OpsDash Self-hosted server and service monitoring - andor
http://www.opsdash.com/

======
i_have_to_speak
From the blog: "Is so lean and mean it can run on a Raspberry Pi. The server
mind you, not just the agent!"

------
bovermyer
Maybe it's the monitoring fatigue I have from trying out so many different
services/systems prior to settling on Riemann+Graphite+VictorOps, but I don't
really see the killer feature of OpsDash that would make me jump to it.

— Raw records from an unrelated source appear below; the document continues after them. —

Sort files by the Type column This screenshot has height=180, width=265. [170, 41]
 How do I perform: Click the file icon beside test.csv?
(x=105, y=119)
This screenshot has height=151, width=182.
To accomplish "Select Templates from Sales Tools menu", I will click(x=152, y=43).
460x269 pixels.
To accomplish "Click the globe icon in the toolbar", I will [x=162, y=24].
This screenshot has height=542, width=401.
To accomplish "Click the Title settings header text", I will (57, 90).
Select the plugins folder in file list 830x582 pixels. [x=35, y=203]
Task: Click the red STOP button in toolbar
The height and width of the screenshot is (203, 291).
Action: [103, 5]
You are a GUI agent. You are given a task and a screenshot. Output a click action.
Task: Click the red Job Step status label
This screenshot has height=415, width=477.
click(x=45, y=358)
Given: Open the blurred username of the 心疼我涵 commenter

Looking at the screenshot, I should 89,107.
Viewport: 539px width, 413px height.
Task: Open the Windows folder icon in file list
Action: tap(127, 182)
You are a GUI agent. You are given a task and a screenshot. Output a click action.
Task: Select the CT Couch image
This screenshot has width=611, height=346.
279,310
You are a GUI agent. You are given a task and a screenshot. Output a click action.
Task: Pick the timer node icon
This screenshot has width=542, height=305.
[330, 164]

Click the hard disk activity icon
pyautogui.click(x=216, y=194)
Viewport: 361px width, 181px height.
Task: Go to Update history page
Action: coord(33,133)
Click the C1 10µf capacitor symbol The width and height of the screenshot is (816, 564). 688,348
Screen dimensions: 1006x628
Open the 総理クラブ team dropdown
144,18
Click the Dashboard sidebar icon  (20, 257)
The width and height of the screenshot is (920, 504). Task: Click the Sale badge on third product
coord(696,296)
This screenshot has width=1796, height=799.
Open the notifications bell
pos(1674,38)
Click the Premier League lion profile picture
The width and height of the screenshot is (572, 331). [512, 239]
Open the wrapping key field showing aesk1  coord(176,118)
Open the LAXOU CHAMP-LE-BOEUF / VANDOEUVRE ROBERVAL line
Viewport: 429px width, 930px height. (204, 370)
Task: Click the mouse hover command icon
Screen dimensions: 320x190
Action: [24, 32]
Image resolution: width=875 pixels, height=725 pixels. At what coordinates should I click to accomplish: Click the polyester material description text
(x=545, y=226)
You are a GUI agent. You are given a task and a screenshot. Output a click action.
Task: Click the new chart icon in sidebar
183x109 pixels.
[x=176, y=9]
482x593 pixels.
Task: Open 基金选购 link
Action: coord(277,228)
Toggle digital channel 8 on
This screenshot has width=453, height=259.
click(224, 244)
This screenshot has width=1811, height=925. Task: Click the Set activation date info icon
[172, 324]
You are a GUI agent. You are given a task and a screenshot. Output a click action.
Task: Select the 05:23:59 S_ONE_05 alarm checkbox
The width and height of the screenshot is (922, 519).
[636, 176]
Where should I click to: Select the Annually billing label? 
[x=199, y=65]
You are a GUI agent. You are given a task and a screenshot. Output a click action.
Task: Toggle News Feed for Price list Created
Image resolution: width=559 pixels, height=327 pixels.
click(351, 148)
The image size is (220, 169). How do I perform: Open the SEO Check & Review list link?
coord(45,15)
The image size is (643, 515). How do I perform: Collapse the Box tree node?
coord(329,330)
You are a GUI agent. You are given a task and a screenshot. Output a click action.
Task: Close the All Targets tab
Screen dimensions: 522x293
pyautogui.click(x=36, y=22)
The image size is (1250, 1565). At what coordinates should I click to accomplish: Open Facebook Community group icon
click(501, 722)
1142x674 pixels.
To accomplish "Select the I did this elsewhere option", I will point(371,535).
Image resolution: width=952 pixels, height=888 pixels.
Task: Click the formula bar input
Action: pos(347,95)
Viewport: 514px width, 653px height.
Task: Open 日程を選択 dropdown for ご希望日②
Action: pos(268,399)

Not to deride the service, of course - it might be a fine product. It just
seems like most of the other (modern) services available, if just a little bit
more consolidated.

------
jlawer
Looks awesome, Signed up for the beta and will give it a go with ~ 80 VMware
VMs and a few bare metals boxes. I have been looking for something similar for
the last year.

I just hope that

1.) it is easily extensible (as there is no way it will have an agent for all
the software we run). Ideally the interface would be language agnostic (i.e.
like nagios where the interface between the server and the checking code is
just STDIN/STDOUT).

2.) The pricing model is reasonable once it goes out of production. We run a
lot of single service VMs to isolate services. With management tools like
Salt, it really makes it easy to mange, and a well tuned linux VM isn't that
hungry on the RAM. It does mean that I can't afford to spend much on "per
node" pricing. Especially the $10 per server per month that seems to be the
norm.

3.) I hope there is a way to push stats into the dashboard from other
processes.

------
dsr_
If it were absolutely perfect in every other way, it would still have to be
priced in a way that I could afford. I have no idea of how much it's going to
be, and I can't put much effort into beta-testing without at least a rough
estimate.

Remember that it has to beat incumbent systems and open-source systems.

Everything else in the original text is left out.